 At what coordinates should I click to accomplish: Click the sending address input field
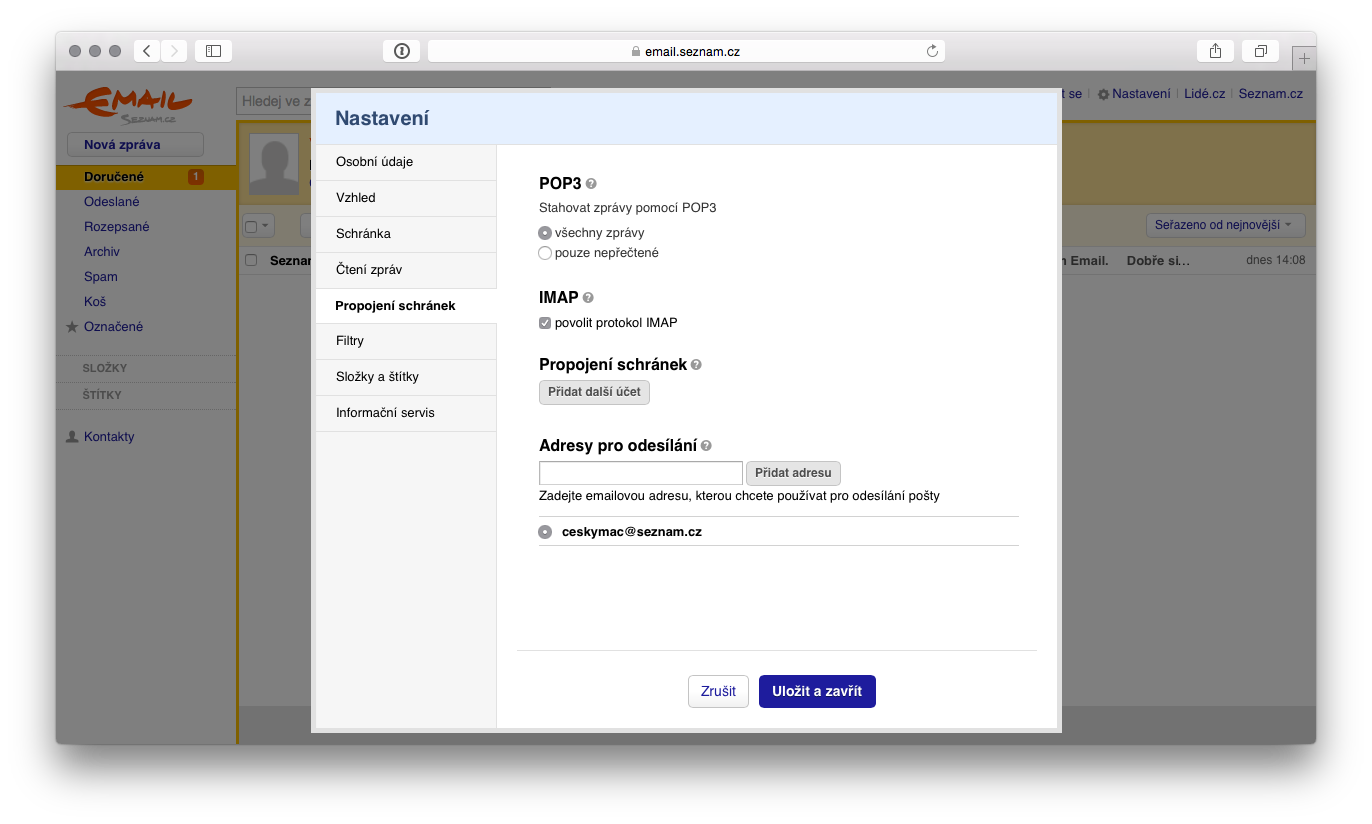click(640, 473)
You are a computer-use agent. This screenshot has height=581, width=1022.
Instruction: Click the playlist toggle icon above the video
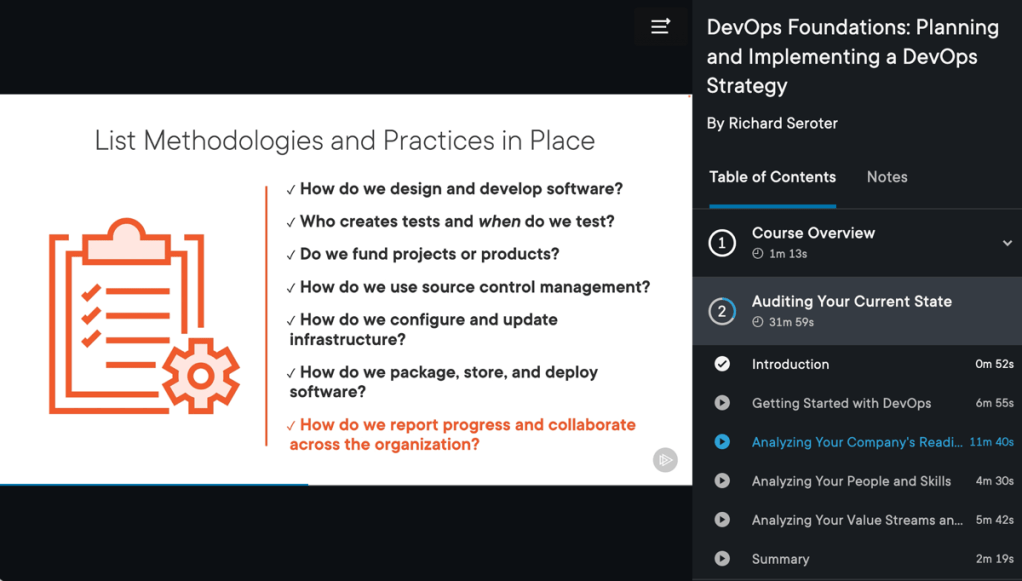660,27
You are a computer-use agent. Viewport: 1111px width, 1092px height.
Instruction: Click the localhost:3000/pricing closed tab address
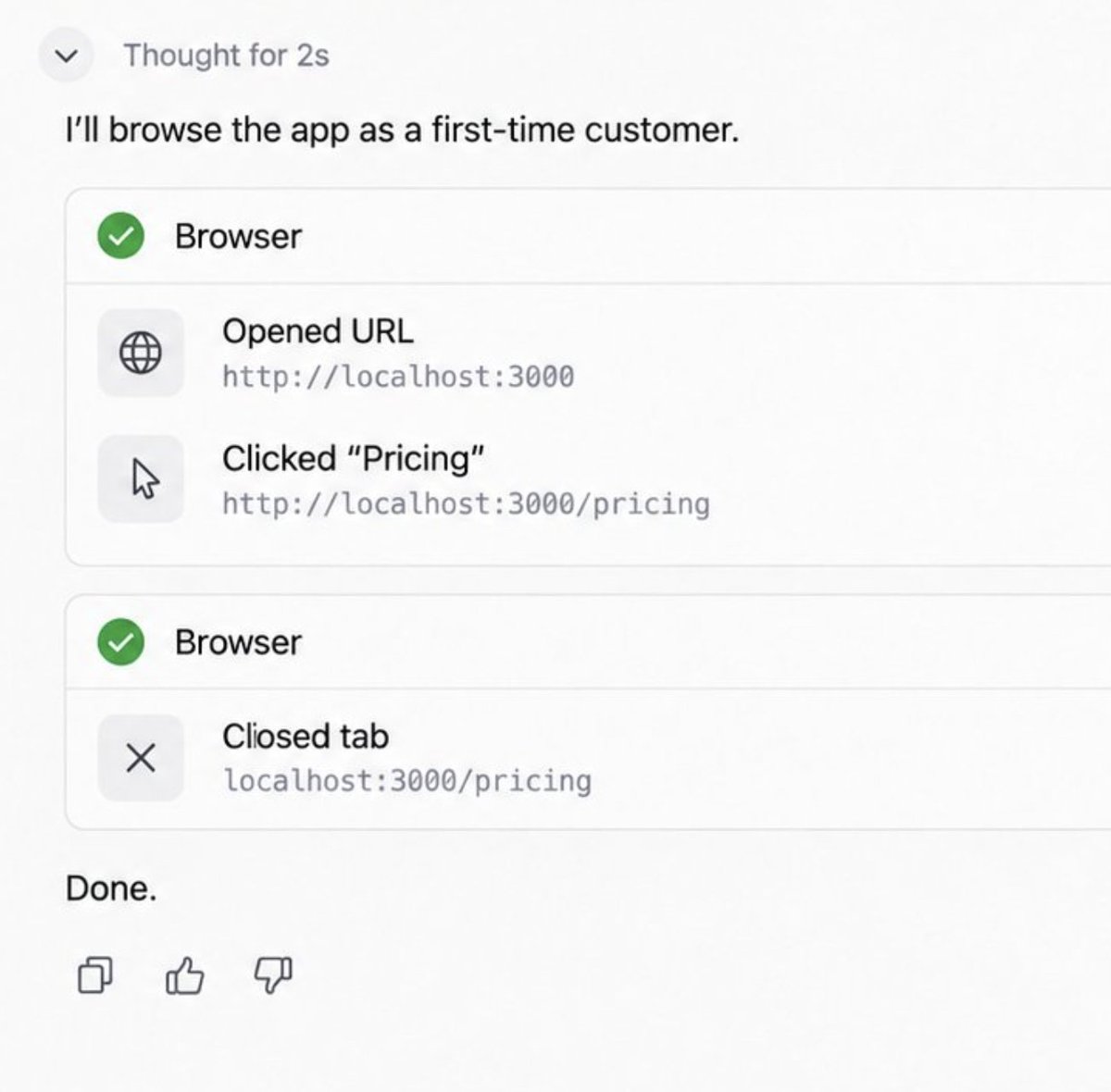407,780

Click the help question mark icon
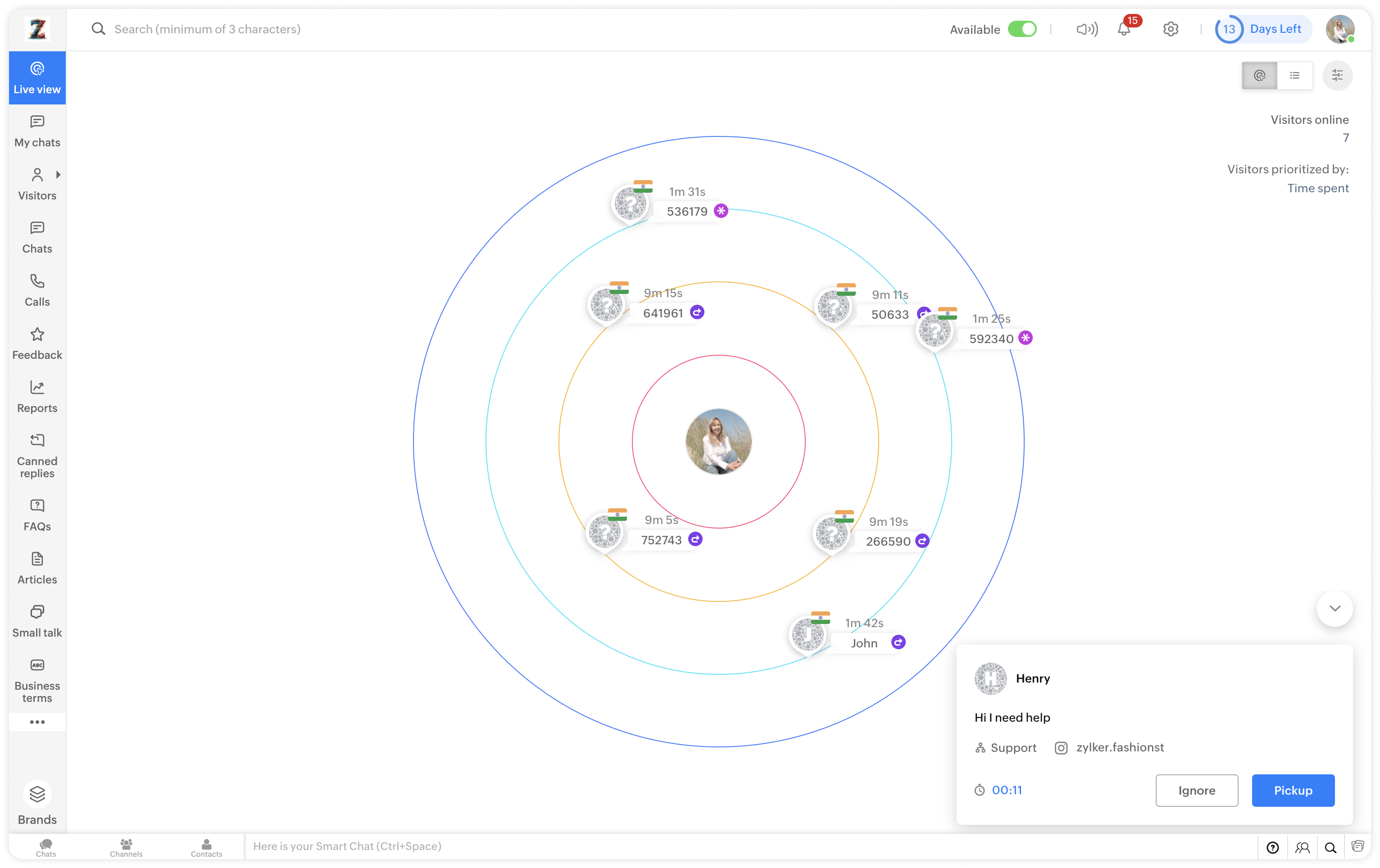(x=1272, y=847)
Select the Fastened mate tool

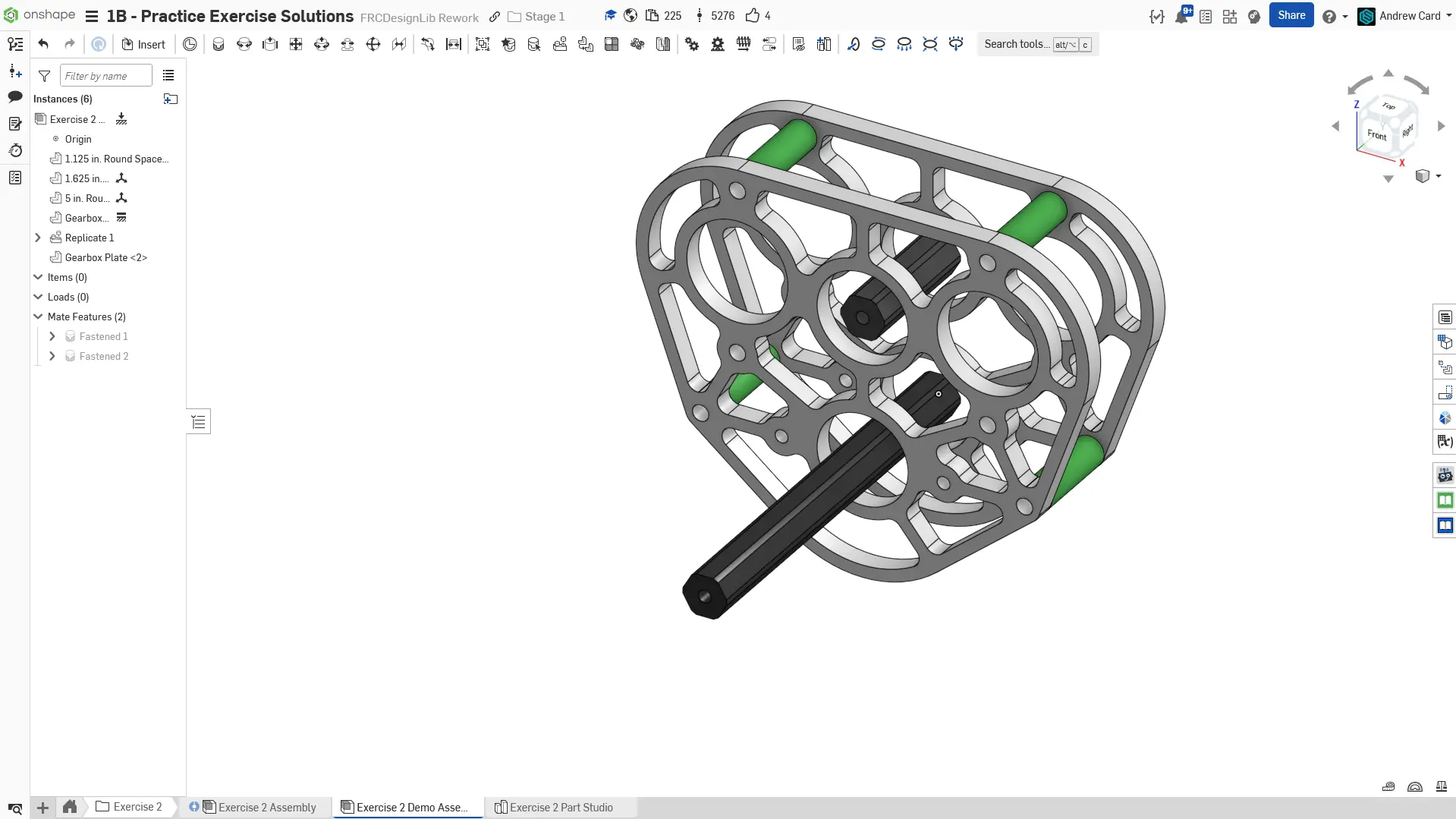tap(219, 45)
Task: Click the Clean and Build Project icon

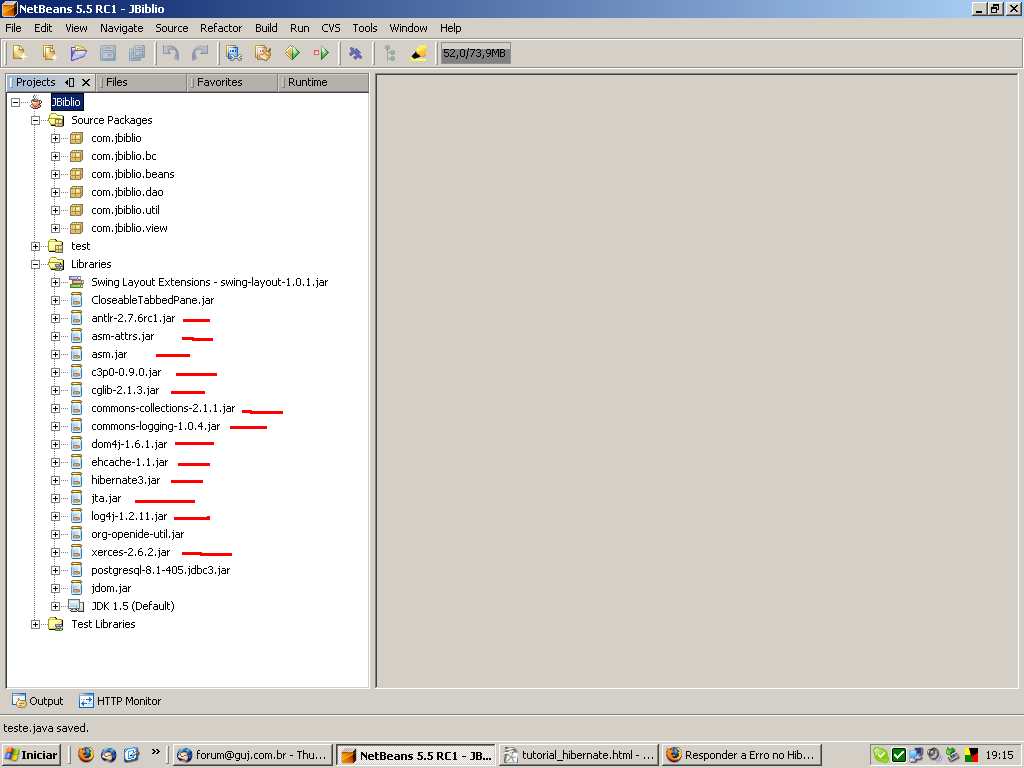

========================================

Given problem:
Rewrite the entries, starting at the line that contains "Click the help question mark icon" and ending at the end of the entries, both ends included. Keep the requests, multiply every coordinate in the answers by 0.85, round to whole numbers with halves rounded up, and leave out the pictures.

Completed exercise:
Click the help question mark icon
(x=1081, y=720)
Select the Fastened mate tool

tap(186, 38)
Task: Click the Clean and Build Project icon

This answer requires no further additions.